Viele Arbeitnehmer gehen davon aus, dass ihre gesetzliche Unfallversicherung in Gestalt der zuständigen Berufsgenossenschaft im Falle eines Unfalls am Arbeitsplatz oder auf dem Arbeitsweg eintritt. Der Anspruch auf Leistungen wie medizinische (Erst)versorgung, Reha-Maßnahmen, Verletztengeld oder Verletztenrente bei dauerhafter Krankheit scheint somit abgesichert.
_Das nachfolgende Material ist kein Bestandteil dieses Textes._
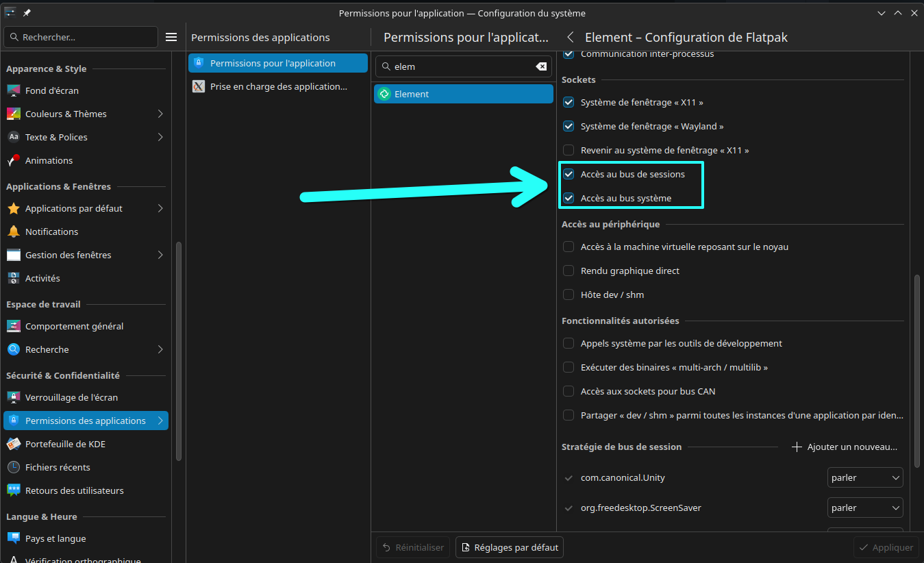The image size is (924, 563).
Task: Clear the app search text with the X icon
Action: tap(541, 66)
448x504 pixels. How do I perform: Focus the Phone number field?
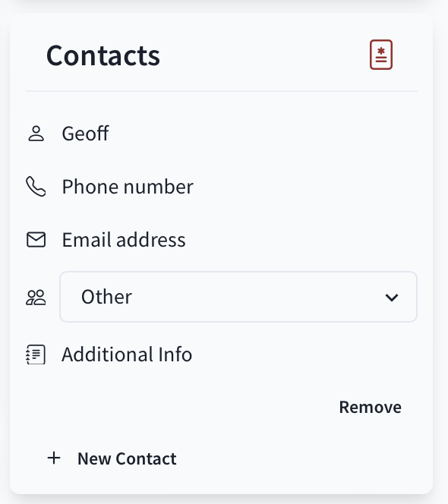239,187
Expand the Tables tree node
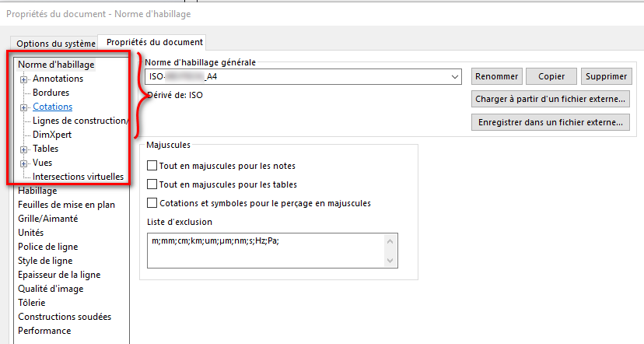 click(24, 149)
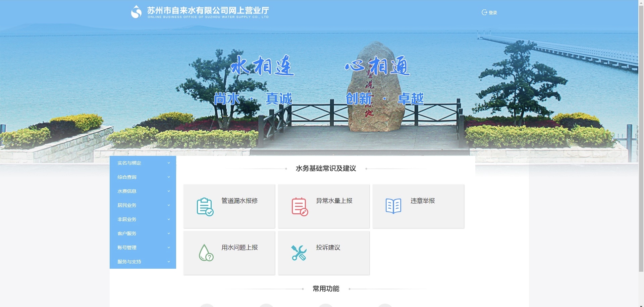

Verunfallt ein Arbeitnehmer bei der Arbeit in seinem Home Office, so prüft die gesetzliche Unfallversicherung den Hergang indes gründlich, denn: Anders als bei einem Unfall in den Räumen des Arbeitgebers ist der gesetzliche Versicherungsträger bei einem Unfall des Arbeitnehmers in dessen Mobile Office nicht in jedem Fall in der Pflicht.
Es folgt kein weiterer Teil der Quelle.